WHAT YOU HAVE TO DO: For the listing below, return the line containing "[Search] (227, 26)", the line containing "Shipping Policy (27, 2428)", and all lines in between, exactly as written and nothing else.

[PROVIDED RECORDS Boundary: Start]

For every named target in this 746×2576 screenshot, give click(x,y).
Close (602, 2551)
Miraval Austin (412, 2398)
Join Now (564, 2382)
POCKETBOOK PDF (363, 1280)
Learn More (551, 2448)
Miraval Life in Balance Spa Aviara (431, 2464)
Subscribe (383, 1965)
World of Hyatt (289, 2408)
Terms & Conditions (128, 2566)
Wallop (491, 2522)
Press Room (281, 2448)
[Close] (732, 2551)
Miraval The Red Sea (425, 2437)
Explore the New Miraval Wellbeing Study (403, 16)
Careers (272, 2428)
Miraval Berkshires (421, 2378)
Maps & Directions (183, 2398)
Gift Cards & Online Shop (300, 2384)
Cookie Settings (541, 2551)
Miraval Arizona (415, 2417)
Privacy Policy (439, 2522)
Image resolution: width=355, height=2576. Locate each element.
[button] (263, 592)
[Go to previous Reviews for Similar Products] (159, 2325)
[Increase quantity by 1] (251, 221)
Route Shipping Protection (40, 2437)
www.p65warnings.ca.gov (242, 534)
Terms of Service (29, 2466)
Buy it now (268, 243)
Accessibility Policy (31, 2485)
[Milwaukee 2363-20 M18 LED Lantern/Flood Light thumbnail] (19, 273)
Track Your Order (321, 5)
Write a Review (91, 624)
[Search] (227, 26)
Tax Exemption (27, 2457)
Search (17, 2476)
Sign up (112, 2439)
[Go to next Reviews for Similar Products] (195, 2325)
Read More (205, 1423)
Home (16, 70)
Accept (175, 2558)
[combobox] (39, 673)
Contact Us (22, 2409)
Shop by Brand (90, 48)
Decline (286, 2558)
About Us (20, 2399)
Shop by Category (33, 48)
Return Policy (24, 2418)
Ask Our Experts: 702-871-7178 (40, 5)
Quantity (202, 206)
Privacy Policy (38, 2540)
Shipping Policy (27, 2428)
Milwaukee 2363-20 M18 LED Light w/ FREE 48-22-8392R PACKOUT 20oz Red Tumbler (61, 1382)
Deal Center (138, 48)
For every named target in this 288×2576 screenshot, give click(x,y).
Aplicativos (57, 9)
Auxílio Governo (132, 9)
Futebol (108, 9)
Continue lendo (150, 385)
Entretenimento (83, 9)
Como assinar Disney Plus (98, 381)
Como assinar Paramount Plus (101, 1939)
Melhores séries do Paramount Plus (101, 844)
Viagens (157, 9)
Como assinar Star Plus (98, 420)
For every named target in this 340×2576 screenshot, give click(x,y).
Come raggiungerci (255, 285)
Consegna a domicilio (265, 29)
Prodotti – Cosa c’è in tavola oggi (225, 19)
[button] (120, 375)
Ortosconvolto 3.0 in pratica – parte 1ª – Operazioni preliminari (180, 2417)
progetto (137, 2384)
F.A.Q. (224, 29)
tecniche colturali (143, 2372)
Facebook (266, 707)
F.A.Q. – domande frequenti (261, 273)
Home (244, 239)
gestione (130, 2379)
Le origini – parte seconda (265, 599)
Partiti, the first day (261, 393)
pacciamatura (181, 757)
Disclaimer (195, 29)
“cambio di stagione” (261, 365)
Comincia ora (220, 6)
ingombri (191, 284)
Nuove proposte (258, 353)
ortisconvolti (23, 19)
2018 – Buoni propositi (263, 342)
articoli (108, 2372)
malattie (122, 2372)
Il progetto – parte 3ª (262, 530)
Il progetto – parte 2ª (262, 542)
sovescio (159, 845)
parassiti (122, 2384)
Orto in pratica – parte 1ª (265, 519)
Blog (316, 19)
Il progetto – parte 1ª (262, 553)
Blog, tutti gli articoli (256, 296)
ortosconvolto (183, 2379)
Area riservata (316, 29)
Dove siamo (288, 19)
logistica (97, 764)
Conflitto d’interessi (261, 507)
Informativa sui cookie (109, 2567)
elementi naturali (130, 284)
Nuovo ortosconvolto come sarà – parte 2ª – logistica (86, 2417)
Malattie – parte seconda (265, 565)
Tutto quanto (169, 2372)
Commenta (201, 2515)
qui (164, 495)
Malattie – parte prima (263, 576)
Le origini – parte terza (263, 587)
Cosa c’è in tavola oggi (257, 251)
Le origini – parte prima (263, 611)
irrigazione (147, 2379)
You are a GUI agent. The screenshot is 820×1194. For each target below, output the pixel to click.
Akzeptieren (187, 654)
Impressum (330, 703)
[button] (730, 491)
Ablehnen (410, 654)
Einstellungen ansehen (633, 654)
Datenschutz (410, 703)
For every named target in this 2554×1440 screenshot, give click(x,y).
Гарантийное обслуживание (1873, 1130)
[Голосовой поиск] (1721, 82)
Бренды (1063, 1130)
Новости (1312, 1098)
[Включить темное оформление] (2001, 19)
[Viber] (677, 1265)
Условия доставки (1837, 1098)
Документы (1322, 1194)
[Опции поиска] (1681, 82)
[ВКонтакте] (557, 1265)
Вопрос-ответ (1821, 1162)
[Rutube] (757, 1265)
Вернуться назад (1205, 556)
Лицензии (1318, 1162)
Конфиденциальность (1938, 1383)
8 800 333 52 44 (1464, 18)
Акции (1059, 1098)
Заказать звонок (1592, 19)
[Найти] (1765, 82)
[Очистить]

[PROVIDED RECORDS Boundary: End]

ANSWER SPACE:
[Search] (227, 26)
Tax Exemption (27, 2457)
Search (17, 2476)
Sign up (112, 2439)
[Go to next Reviews for Similar Products] (195, 2325)
Read More (205, 1423)
Home (16, 70)
Accept (175, 2558)
[combobox] (39, 673)
Contact Us (22, 2409)
Shop by Brand (90, 48)
Decline (286, 2558)
About Us (20, 2399)
Shop by Category (33, 48)
Return Policy (24, 2418)
Ask Our Experts: 702-871-7178 (40, 5)
Quantity (202, 206)
Privacy Policy (38, 2540)
Shipping Policy (27, 2428)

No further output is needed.